I woke up this morning feeling very frustrated by the public conversation about covid-19 data going on in Ontario. A number of media outlets (CBC and others) and experts seem to be fixated on the need for more sharing of covid-19 data, and in particular, implying that more public data at finer geographic resolutions (such as maps of case counts in neighbourhoods or postal codes) would be useful for resolving the covid-19 crisis. To put it simply: I don’t agree. Here’s some of the reasons why.
1.The data are neither a precise nor accurate representation of true positive cases
Some studies are suggesting that current covid-19 case reporting based on non random PCR tests (which is what most publicly available data are based on) under count the true number of cases by as much as an order of magnitude [1,2,3,4]. When error is this high, then any small bias in the data collection process could dominate any patterns we see. This is mostly because the variability in the true (unknown) positive case numbers is larger than the daily positive tests identified.
Most of the under count problem is not an administrative data sharing issue, or even necessarily the result of insufficient testing, but is a problem of sampling; the current testing protocol relies on physician or self-referrals for testing, and not a widespread random selection of the population. This is a big problem that is widely accepted, and means that day to day variations in cases are not particularly meaningful.
This is also a problem when reporting data at small geographic scales. Small idiosyncratic variations that are not about underlying infection rates can lead to dramatic apparent differences in daily cases, particularly in small population areas. One source of such small idiosyncratic variations is difference in physician practice style. In one area a physician might refer 80% of her patients for SARS-CoV-2 testing, and a physician in another area maybe 40%. Even if the underlying incidence is the same for these areas, the number of cases could differ significantly–not because of epidemiology, but physician practice style.
2. The data may influence behaviour in some unwanted ways
For the sake of illustration, imagine two neighbourhoods next to each other: A and B. They are equal in population, services offered and ease of access, but their reported case numbers differ: say there are 50 cases in A and 5 in B. What might happen once these data become public?
i. People in living in neighbourhood A could use this information to spend more time outside neighbourhood A out of fear of their immediate neighbours. Since these people may have a higher risk of having been infected (given the baseline higher risk in A), they will probably increase spread to other neighbourhoods.
ii. There will be an increase in activity in neighbourhood B overall. People from other parts of the city will be less likely to go to neighbourhood A, so B will get more of this activity, which could increase the infections in B.
Neither of these outcomes seem to be particularly desirable, but both seem to be a plausible response to reported data on cases. Moreover, this is made worse by point 1 above; the data are probably wrong anyway.
3. The data offer a misguided sense of certainty and predictability of infectious disease spread, and ignore the role of super-spreaders, and the lag in testing.
Infectious diseases area very tricky to predict geographically because just one infected person can change the future geographic distribution dramatically, and the behaviour of that one infected person is hard to predict. It is possible that the case count could be low in a neighbourhood, but that one of these cases is a super-spreader who unwittingly infects dozens of people. This would mean that the true risk of infection in this neighbourhood may be considerably higher than a superficial count of cases would indicate (even if they were accurate). Low case counts could provide a false sense of security, riskier behaviour, and more infection in the future.
Moreover, the lag between positive test results and infectiousness means that the data may often be late to indicate sharp increases in case numbers. A map of low confirmed cases in a neighbourhood may hide many currently sub-clinical but infectious people. Once again, if people act on these data assuming that they are accurate, then their behaviour might lead to more spreading of infection in the future.

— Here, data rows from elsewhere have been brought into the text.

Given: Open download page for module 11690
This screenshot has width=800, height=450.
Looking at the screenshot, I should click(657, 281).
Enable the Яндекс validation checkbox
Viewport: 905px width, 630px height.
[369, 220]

What this means, and what to do
Some will argue that maps tell us about populations at risk; a neighbourhood with persistently high cases could suggest a vulnerable population that needs help. It’s true that there are some contextual factors that may cause some neighbourhood to have persistently high infection rates–such as neighbourhoods with large older populations or otherwise vulnerable people. But we probably don’t need detailed geographic data to tell us this; we have enough information now to just assume that these vulnerable populations should be helped, and care and prevention can be focused in these areas now. Other data already tell us where vulnerable people are; if they need help, we can help them.
Moreover, we as individuals can’t do much about such geographically vulnerable populations–this is the job of the provincial government and the public health units. They have the ability to divert resources to areas in need. That’s why the information is useful to them. It may be a challenge to hold these agencies to account in the short term if they fail to do their job, but this kind of deep and comprehensive scrutiny would probably be more useful in the future–once the crisis is over and we have a more complete picture of the crisis.
The critical question is how would these data improve any of our decisions as individuals? We all know what we should do about covid-19: wear a mask when in public, wash hands, physically distance, get tested if symptomatic, don’t be a jerk. If data don’t improve decisions, then their cost is greater than their value, and there is no point in clamouring for more. I’d argue that for most of us, neighbourhood level data are of no value, or worse.
I did not cite the Toronto Star anywhere above, though they seem to be very keen on ‘open government data’. The problem is that their content is behind a paywall. Yeah, that’s a (tiny) bit of irony.